Even when there is good cause for adopting Large Language Models, simply feeding it information you want it to “know” in the form of a preamble prompt is unlikely to hold up as you scale. It’s not a one and done sort of thing, some follow steps could be any of Retrieval Augmented Generation, Fine Tuning, or training your own model. 

However all these approaches are ill advised without first taking some time to model your world. What are the things that exist in your world and how do they relate to each other, and then applying that construct to the information that is fed into your LLM, is a necessary step to achieve material results.

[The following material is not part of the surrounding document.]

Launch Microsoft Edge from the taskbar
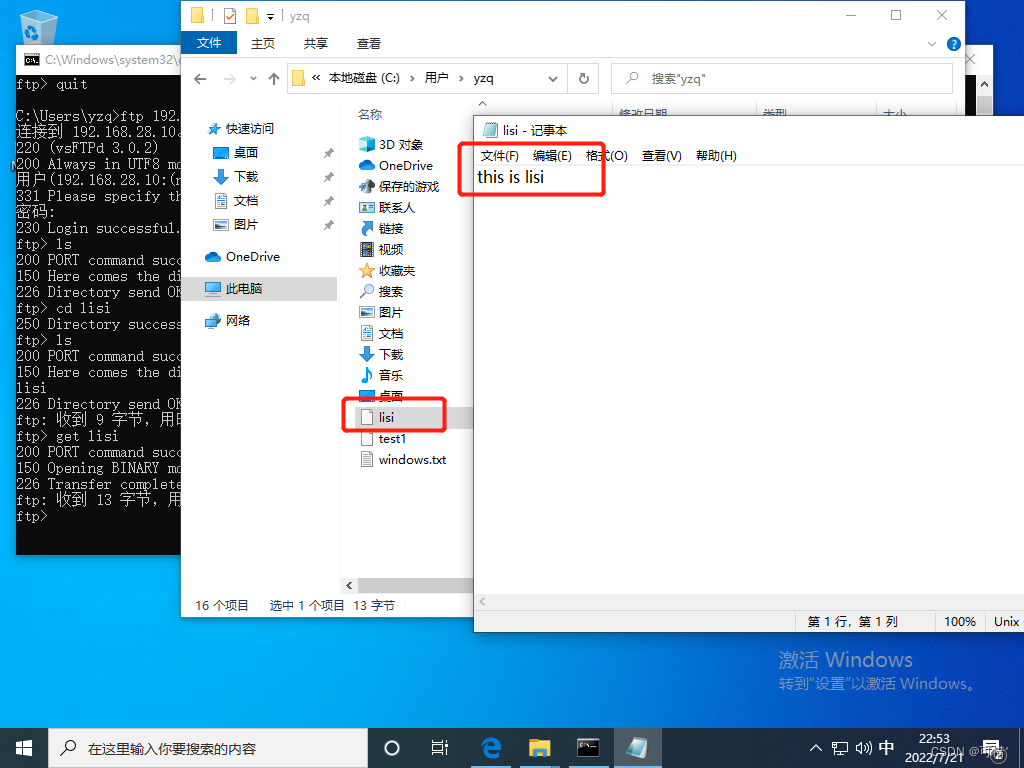The height and width of the screenshot is (768, 1024). click(490, 747)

This process of describing and cataloguing a domain is something that has been in practise for many years (e.g. Library Sciences,Resource Description Framework, The Semantic Web), however it hasn’t had it’s due from people not immersed in those world – so if you’re serious about this – it might be time to borrow from or hire those practitioners that have been working through these sorts of problems for some time already. The Analytics Engineering Podcast have a great episode that goes into so much more depth about the history and value applying structure to your information in light of the AI boom – AI’s Impact in the World of Structured Data Analytics (w/ Juan Sequeda, data.world)

Money, money, money

I’d be remiss to not touch on the money. For many of us, we’ve witnessed technologies break out of academic or controlled environments before, making a significant impact on the zeitgeist. Previous experiences remind us that while riding the wave of innovation can lead to success, not everyone is on top of the wave. It is tempting to believe that we won’t be amongst those crushed by the wave. However, it’s crucial to maintain a sense of proportionality in our eagerness to ride this wave. There’s a delicate balance between seizing opportunities and exercising caution.

Parting snark: prompt engineering

Prompt engineering is a cute way of saying “requirements elicitation” if y’all had put this much time in energy into explaining what you mean and why it is needed – I probably wouldn’t have had as much of a career operating as tech to business translator.
Benj Edwards authored The fine art of human prompt engineering, which if read as satire is a cathartic read which echoes my sentiment. In a way I’m glad that there has been an increased awareness about ambiguity and the need for specificity when seeking an outcome as this has been a large part of my career for many years. I have experienced in my own tinkering with LLMs that being deliberate in how you ask for what you want does make a material difference. If you’re really serious about levelling up how you prompt machines and humans, Gojko Adzic’s book “Specification By Example” is my go to reference.

Going forward I would hope that when I do have to act as a professional five-year-old asking why until I’ve just about frustrated everyone to the point of exhaustion, that will be a new appreciation for “why” and the ambiguity of words. Establishing consensus has never been easy, even in a world of magical auto-complete chatbots.